Además de la independencia, Yánez cuestionó la claridad sobre el futuro laboral de los funcionarios promovidos, preguntándose específicamente qué ocurrirá con las plazas que queden vacantes mientras los magistrados ocupen los cargos superiores. Ante lo que considera una "solución parche" que vulnera la Constitución, el dirigente anticipó que los gremios de abogados evalúan la presentación de una demanda de inconstitucionalidad contra este proceso.

Por otro lado, la premura de la medida ha despertado sospechas sobre las intenciones detrás de la declaratoria de emergencia. Mauricio Alarcón, director de la Fundación Ciudadanía y Desarrollo, sugirió que la rapidez con la que se adoptó esta medida podría servir como un elemento distractor para desviar la atención de otros procesos fundamentales, específicamente la selección de los jueces de la Corte Nacional.

A nivel internacional, la preocupación es compartida. Úrsula Indacochea, abogada peruana de la Fundación para el Debido Proceso (DPL) y miembro de la Misión de Observación Internacional (MIO), advirtió que prescindir de concursos públicos afecta la legitimidad judicial. Según Indacochea, la legitimidad se construye a través de los méritos y la integridad, por lo que los jueces deben superar filtros competitivos y transparentes para garantizar que sus fallos no respondan a presiones.

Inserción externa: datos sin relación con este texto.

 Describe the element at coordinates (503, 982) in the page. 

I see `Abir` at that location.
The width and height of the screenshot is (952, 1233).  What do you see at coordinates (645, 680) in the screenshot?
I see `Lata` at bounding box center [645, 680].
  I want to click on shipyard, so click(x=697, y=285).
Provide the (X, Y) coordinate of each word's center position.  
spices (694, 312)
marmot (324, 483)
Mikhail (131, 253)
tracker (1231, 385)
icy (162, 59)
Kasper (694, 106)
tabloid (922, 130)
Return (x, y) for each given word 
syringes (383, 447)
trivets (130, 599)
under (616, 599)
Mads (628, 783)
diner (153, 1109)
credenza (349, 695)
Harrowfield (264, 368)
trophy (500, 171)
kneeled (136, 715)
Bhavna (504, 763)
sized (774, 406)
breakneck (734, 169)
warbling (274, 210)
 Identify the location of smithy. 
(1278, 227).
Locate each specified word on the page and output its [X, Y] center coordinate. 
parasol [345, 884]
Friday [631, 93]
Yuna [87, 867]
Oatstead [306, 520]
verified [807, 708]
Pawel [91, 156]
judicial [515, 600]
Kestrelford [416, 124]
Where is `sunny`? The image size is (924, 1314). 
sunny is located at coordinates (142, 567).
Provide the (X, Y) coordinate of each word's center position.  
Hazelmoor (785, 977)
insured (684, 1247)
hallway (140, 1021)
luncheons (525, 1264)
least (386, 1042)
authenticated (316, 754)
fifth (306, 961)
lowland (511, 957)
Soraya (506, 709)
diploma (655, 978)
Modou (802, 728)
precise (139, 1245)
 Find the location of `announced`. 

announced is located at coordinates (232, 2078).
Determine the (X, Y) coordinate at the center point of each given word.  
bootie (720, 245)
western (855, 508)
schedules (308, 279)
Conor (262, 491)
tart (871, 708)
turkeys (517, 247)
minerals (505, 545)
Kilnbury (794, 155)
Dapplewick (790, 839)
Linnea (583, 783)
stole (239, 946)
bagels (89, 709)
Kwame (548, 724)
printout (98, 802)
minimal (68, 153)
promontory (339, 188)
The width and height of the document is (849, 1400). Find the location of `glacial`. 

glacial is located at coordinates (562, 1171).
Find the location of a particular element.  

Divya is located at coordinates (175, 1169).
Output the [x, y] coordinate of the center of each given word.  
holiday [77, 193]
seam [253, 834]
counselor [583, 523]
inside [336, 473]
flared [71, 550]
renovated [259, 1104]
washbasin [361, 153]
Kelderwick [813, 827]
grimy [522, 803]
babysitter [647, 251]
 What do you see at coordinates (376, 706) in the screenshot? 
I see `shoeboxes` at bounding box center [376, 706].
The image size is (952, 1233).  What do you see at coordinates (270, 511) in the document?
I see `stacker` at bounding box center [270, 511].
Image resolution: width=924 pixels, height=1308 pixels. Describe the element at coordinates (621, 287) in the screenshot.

En sintonía con esto, María Dolores Miño, directora del Observatorio de Derechos y Justicia (ODJ), recordó que existen precedentes regionales preocupantes. Miño citó la experiencia de Venezuela, donde la temporalidad ha sido utilizada como un mecanismo de control sobre los jueces. Al saber que pueden ser removidos sin rigor técnico, los magistrados se vuelven más influenciables, lo que erosiona la independencia judicial según los estándares internacionales.

Para mitigar estos riesgos, las organizaciones han propuesto recomendaciones claras. La DPL insta a que cualquier selección de autoridades judiciales mantenga criterios técnicos, transparencia y participación ciudadana. Por su parte, el ODJ sugiere que las designaciones temporales deben tener límites de tiempo estrictamente definidos hasta que se realicen los concursos correspondientes y se designen titulares, evitando así que la temporalidad se convierta en una condición permanente y riesgosa.

Mientras el Consejo de la Judicatura prepara la emisión del reglamento para la selección de estos jueces temporales, la expectativa y la vigilancia de los gremios de abogados y magistrados se mantienen altas, aguardando la publicación del documento que definirá el rumbo de esta medida excepcional.